Google ADK + Next.js SSE Streaming stops working on Cloud Run

The Setup:
I have an Agentic application deployed on GCP Cloud Run:

  1. UI: Next.js (App Router) deployed on Cloud Run.

  2. Backend: Python service using Google ADK on Cloud Run.

  3. Network: Usually sits behind a Global External Load Balancer, but we have tested bypassing it.

Client (Browser) → External HTTPS Load Balancer → Cloud Run (Next.js UI) → Cloud Run (Python Backend)

The Problem:
My ADK Agent streaming response (SSE) is being buffered.

  • The agent takes ~10 seconds to stream the full response.

  • Locally: It works perfectly (text streams token-by-token).

  • On Cloud Run: The browser hangs for 10 seconds (loading state), then receives the entire response all at once.

Crucial Observations:

  1. Fails without Load Balancer: We tested hitting the Next.js Cloud Run URL directly (bypassing the External LB). The streaming still fails/buffers. This proves the issue is closer to the container (Cloud Run Ingress or Next.js config).

  2. Headers:

    • Python (ADK) Output: Sends Transfer-Encoding: chunked.

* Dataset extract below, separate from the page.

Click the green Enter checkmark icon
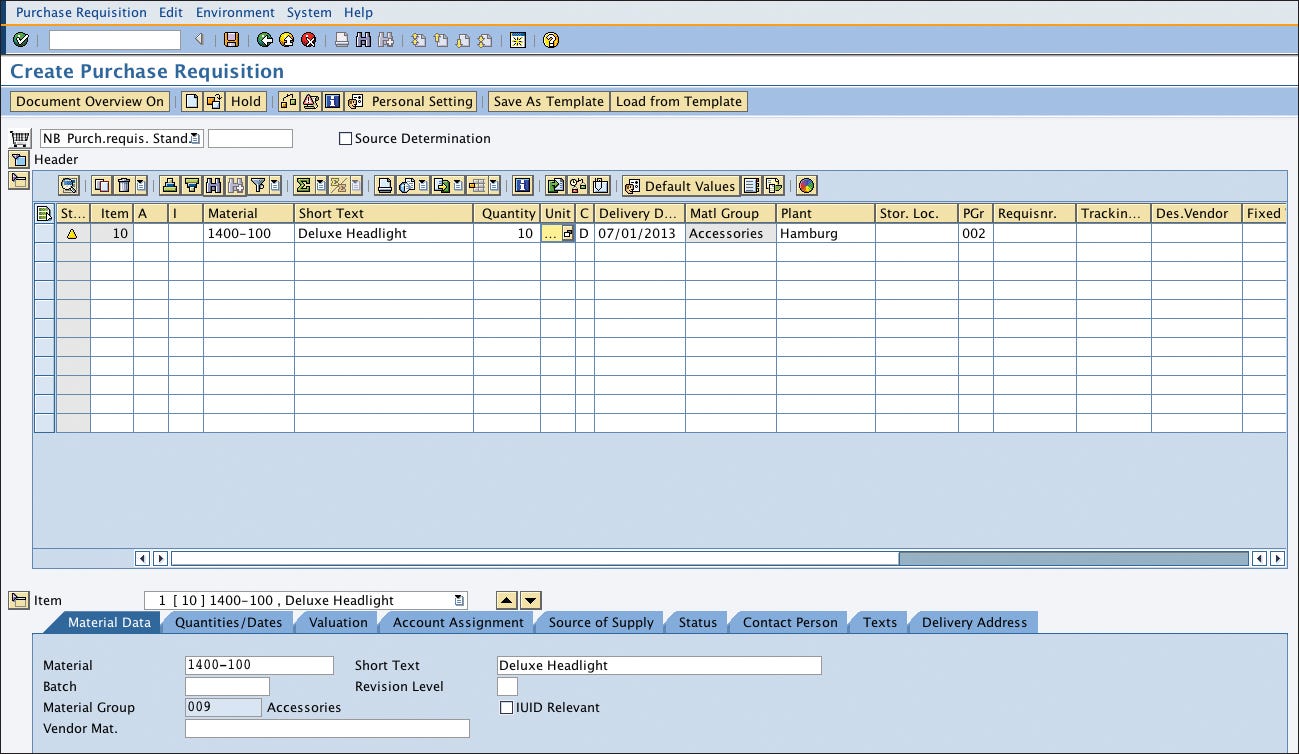Screen dimensions: 1299x754 coord(20,40)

    • Next.js Internal Log: Receives Transfer-Encoding: chunked from the ADK backend.

    • Browser (Final Response): Receives Content-Length: 38002 (INCORRECT).

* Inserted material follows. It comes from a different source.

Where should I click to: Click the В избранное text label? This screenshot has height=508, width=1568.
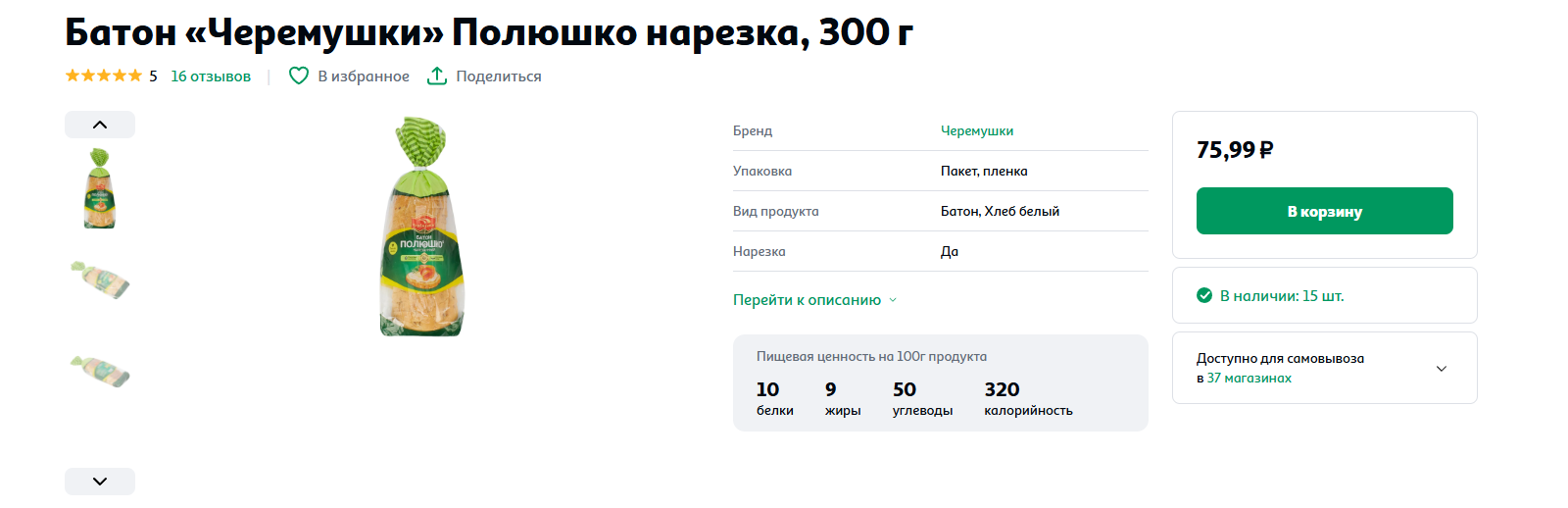364,76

    • Conclusion: Something is waiting for the stream to finish to calculate the content length.

  3. Environment Drift: This setup was working fine on a client environment with a Load Balancer, then stopped working automatically without code changes. Redeploying the “known good” old image does not fix it, suggesting a drift in Cloud Run default configurations.

What We Have Tried:

  • CPU Allocation: Set to “CPU is always allocated” on both services. (Backend logs confirm the ADK agent is active and printing logs during the 10s wait, so it’s not freezing).

  • Headers: Added X-Accel-Buffering: no, Cache-Control: no-cache, Content-Type: text/event-stream.

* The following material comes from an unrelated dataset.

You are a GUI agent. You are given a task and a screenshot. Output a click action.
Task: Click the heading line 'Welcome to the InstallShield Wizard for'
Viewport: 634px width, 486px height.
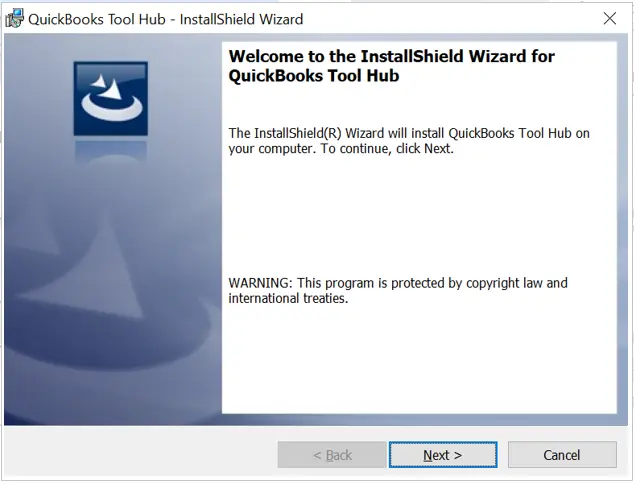coord(391,57)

  • Code: Verified the exact same Docker image works locally.

My Questions:

  1. Since this started happening after a redeploy (even with old images), did Cloud Run or GCP Load Balancers change default behaviors?
  2. Is there a specific configuration for Google ADK (Python) + Next.js that prevents the middleware from buffering the stream?
1 Like

Hey,

Hope you’re keeping well.

Cloud Run itself hasn’t changed default behavior to buffer SSE, but streaming can break if any hop in your chain sets a Content-Length or fully reads the body before passing it on. In Next.js (especially with the App Router), some middleware or route handlers may implicitly buffer the response, which prevents chunked transfer from propagating. To preserve SSE, you need to ensure the handler uses new Response(stream, { headers }) without reading the stream, and that Content-Length is never set. Also check that Cloud Run is using HTTP/1.

Thanks and regards,
Taz

1 Like

Thanks for the insights!

I completely agree that Content-Length indicates something is buffering the stream, but I am fairly certain the issue isn’t in the Next.js handler code itself, and here is why:

This issue appeared immediately after a new deployment to our existing Cloud Run instance. To debug, we rolled back and redeployed the exact same Docker image (SHA) that was working perfectly just a few days ago. Surprisingly, streaming is now broken on that old image as well.

Since the code/container is identical to the version that was previously streaming successfully, I suspect the act of redeploying might have reset a service-level configuration rather than it being a logic issue in the route handler.

Has anyone experienced Cloud Run changing ingress buffering rules upon a fresh revision deployment? That’s the only variable that changed between ‘working’ and ‘not working’ with the same image.

1 Like